Tiens, une question d'"économiste", qui est un peu dans l'esprit nairu: on sait que tout le cannabis consommé en France vient du Maroc. De plus, le trafic de drogue contribue à augmenter la criminalité. Donc, pourquoi est-ce qu'on ne fait rien pour résoudre le problème? Est-ce qu'il n'y aurait pas là à l'oeuvre un phénomène de type nairu? C'est-à-dire un taux de criminalité en dessous duquel il ne faut surtout pas descendre, sous peine d'agir négativement sur d'autres facteur?
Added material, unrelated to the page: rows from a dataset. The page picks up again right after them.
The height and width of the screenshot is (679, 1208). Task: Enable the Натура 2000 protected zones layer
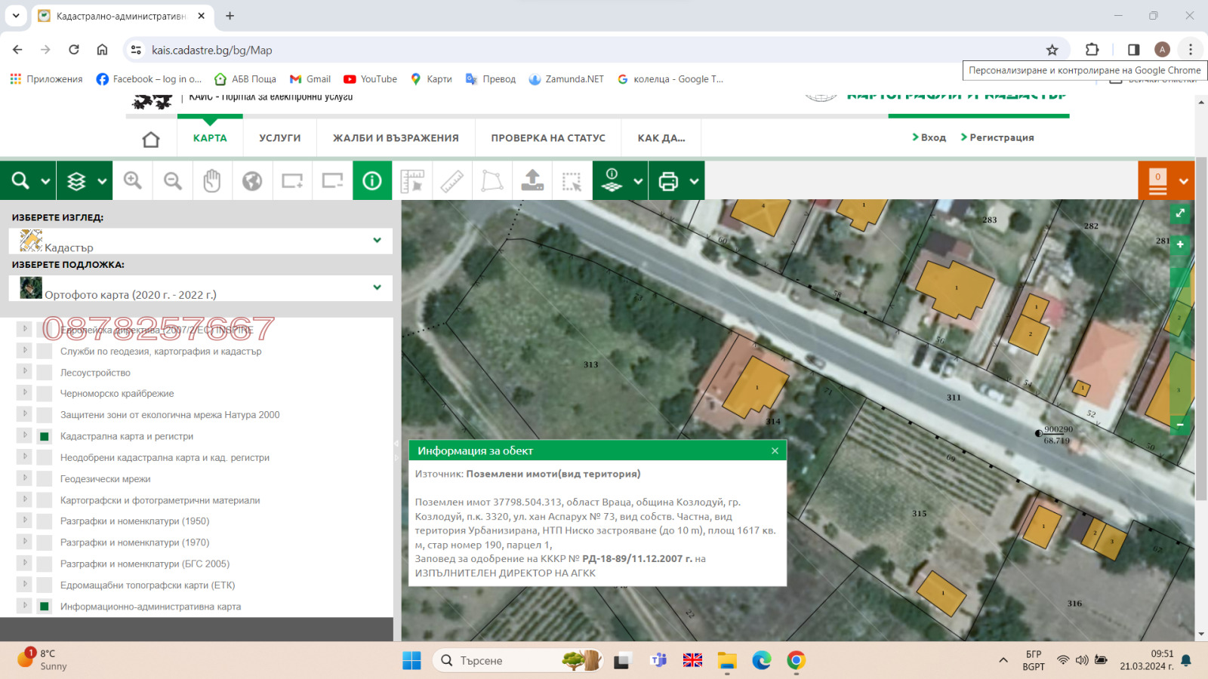point(43,414)
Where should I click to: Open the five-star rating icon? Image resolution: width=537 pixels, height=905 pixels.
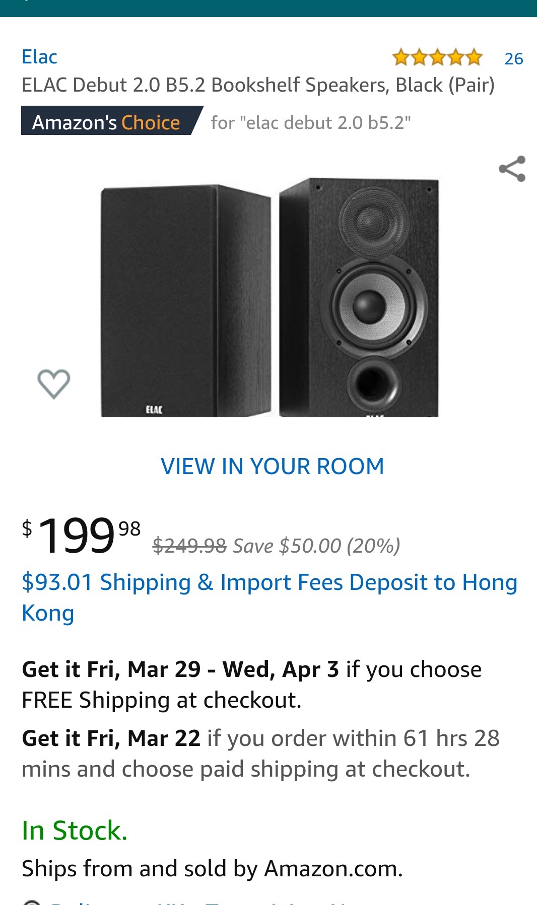tap(437, 58)
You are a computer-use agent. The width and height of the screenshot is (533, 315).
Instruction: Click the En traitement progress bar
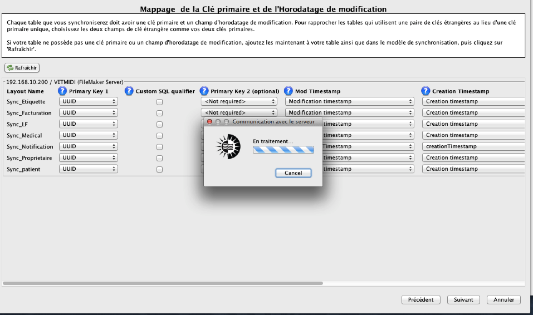click(283, 150)
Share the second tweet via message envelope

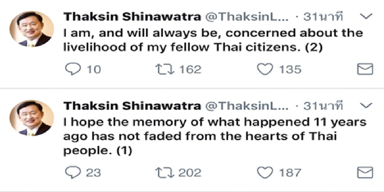coord(365,173)
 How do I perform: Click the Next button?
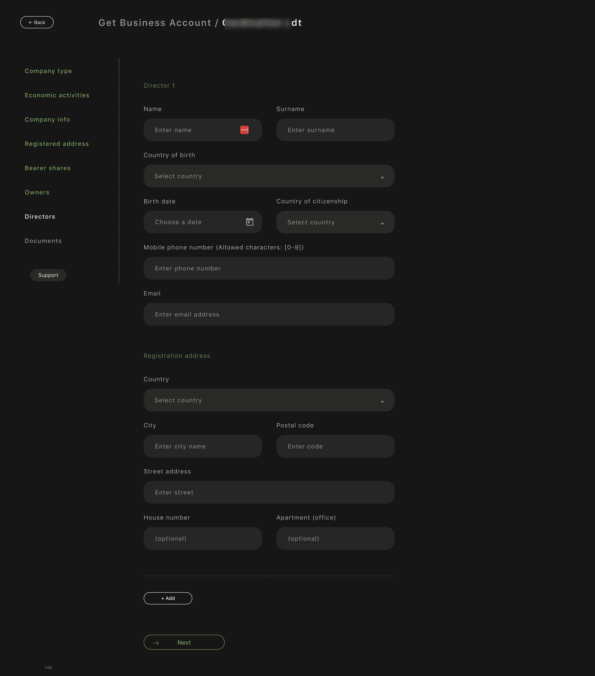184,642
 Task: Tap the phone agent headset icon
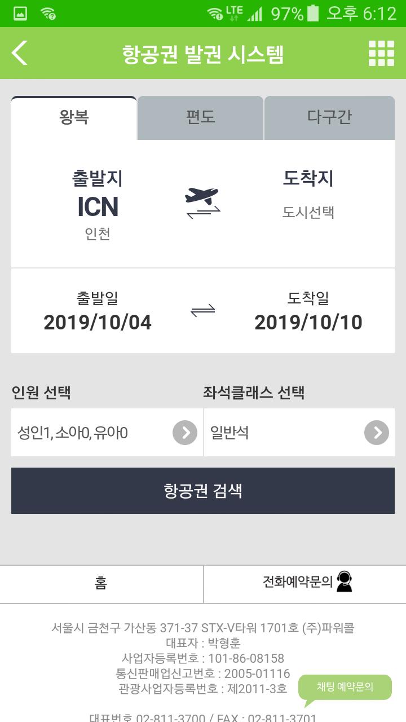(344, 582)
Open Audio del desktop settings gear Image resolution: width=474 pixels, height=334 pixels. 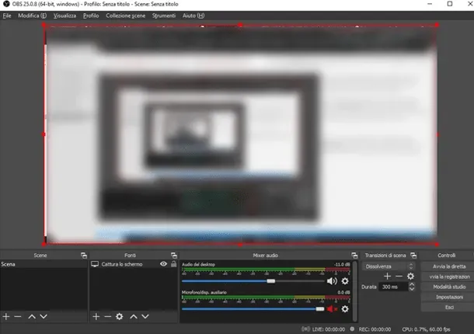coord(346,281)
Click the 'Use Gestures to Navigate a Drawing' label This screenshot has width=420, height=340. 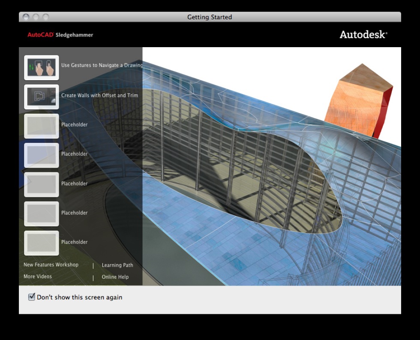pyautogui.click(x=102, y=65)

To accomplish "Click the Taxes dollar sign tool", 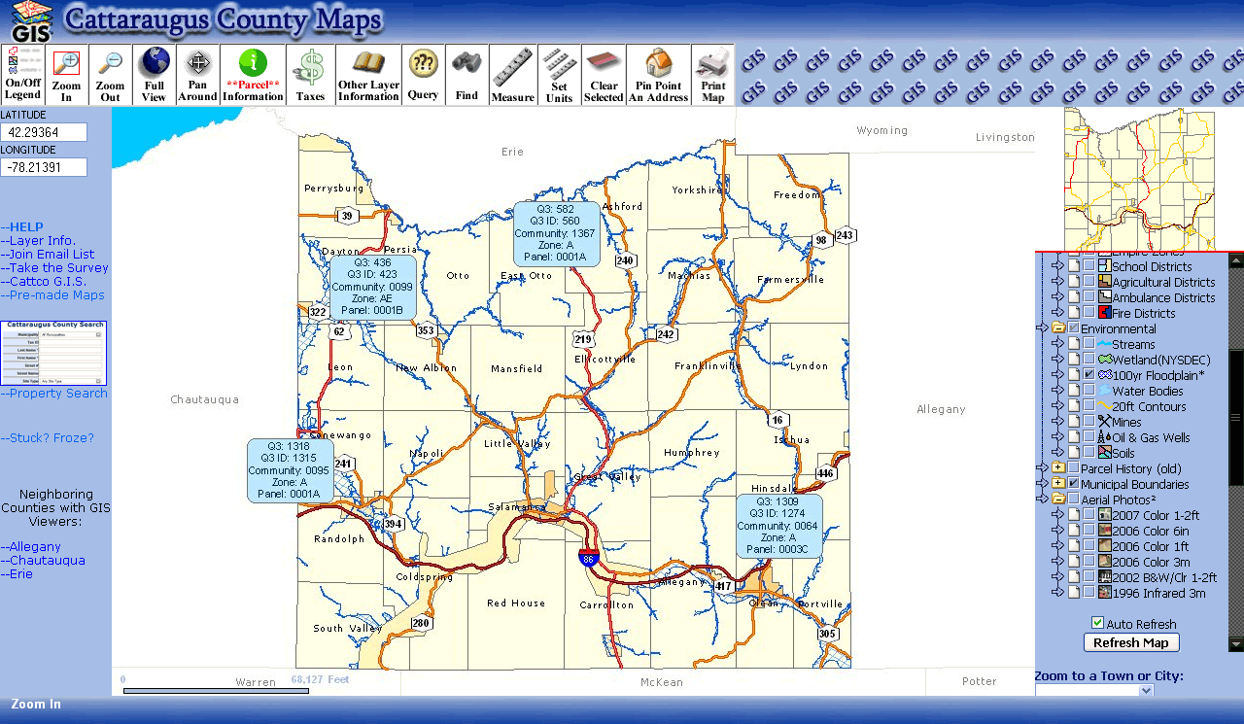I will (x=310, y=75).
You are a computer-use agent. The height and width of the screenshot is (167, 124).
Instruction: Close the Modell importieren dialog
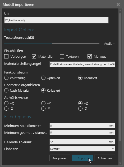(x=118, y=4)
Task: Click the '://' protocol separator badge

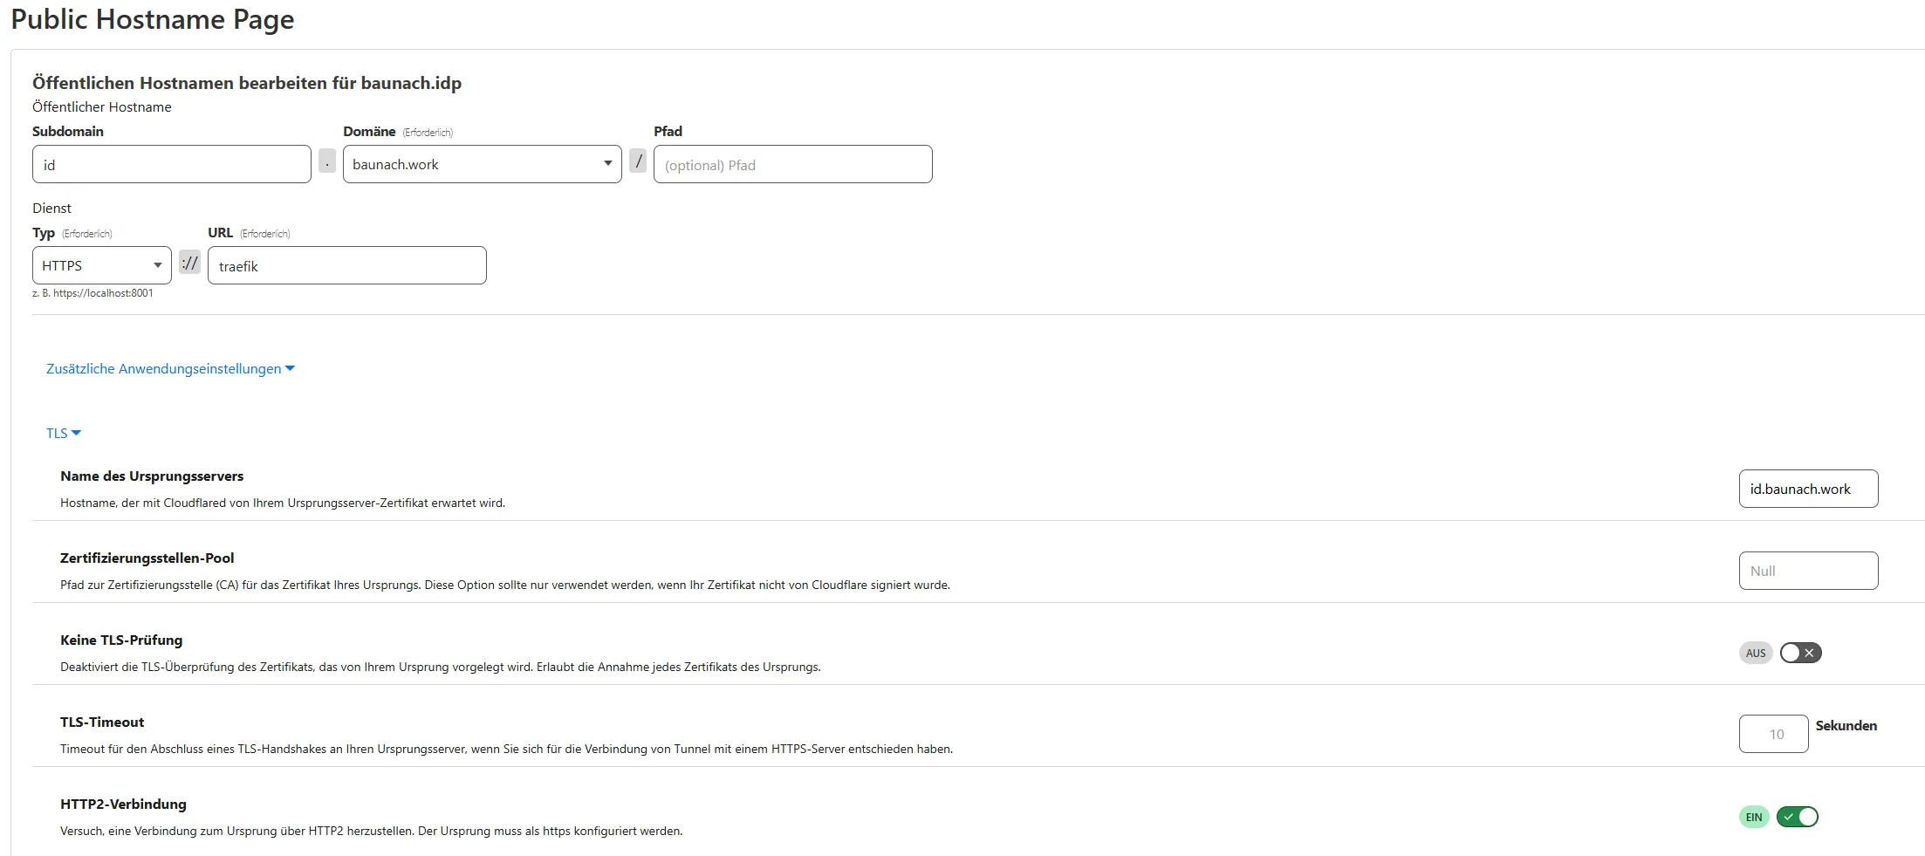Action: (189, 263)
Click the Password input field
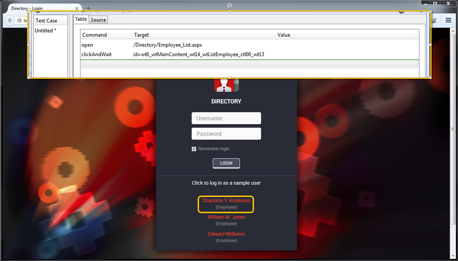 226,134
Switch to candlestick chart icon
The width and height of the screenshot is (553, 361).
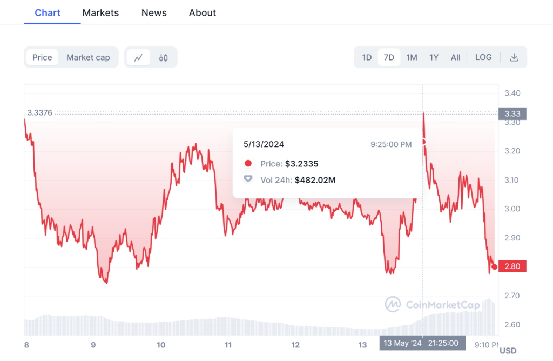[164, 57]
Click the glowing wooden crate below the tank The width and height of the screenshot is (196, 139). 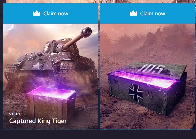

Bravo pour vos recherches, continuez!
 
Merci Eric,

il est vrai que de nombreux "pseudos débats" occupent le terrain (sans parler des NJR, les "Nouveaux Jeux Romains" (télé-"réalité", coupe du monde foot, faux débats télévisés entre "spécialistes", éditorialistes à 2 balles et individus ayant des journaux ou des bouquins à vendre -une spécialité de LCI et I-télé par exemple-,etc.).

Je reprends ici une phrase de Noam Chomsky qui résume bien la chose:

"La façon la plus intelligente de maintenir la passivité des gens, c’est de limiter strictement l’éventail des opinions acceptables, mais en permettant un débat vif à l’intérieur de cet éventail et même d’encourager des opinions plus critiques et dissidentes. Cela donne aux gens l’impression d’être libres de leurs pensées, alors qu’en fait, à tout instant, les présuppositions du système sont renforcées par les limites posées au débat".

Je ne suis pas sûr que tous les politiques soient complétement conscients de ces concepts. Certains sont loins de capter quelquechose au verbiage économique, ne l'oubliez pas, c'est d'ailleurs ce qui donne tout ce pouvoir aux "experts" économistes et économystiques actuels: l'OCDE et les institutions de ce type donnent le la et fournissent les saints textes que les élites bien pensantes (mais souvent incultes) devront répéter, avec l'aide des journalistes et des médias, pour produire la "pédagogie du peuple"...

J'ai récemment présenté mes conclusions sur le NAIRU lors d'une réunion publique à laquelle participait une élue UDF (candidate à la députation) qui fut très intriguée par ce concept: elle n'en avait jamais entendu parler en tant que tel mais m'a spontanément avoué qu'elle avait souvent entendu son père (de droite également!) dire qu'il fallait un taux de chômage minimum suffisament élévé pour que le système fonctionne!!!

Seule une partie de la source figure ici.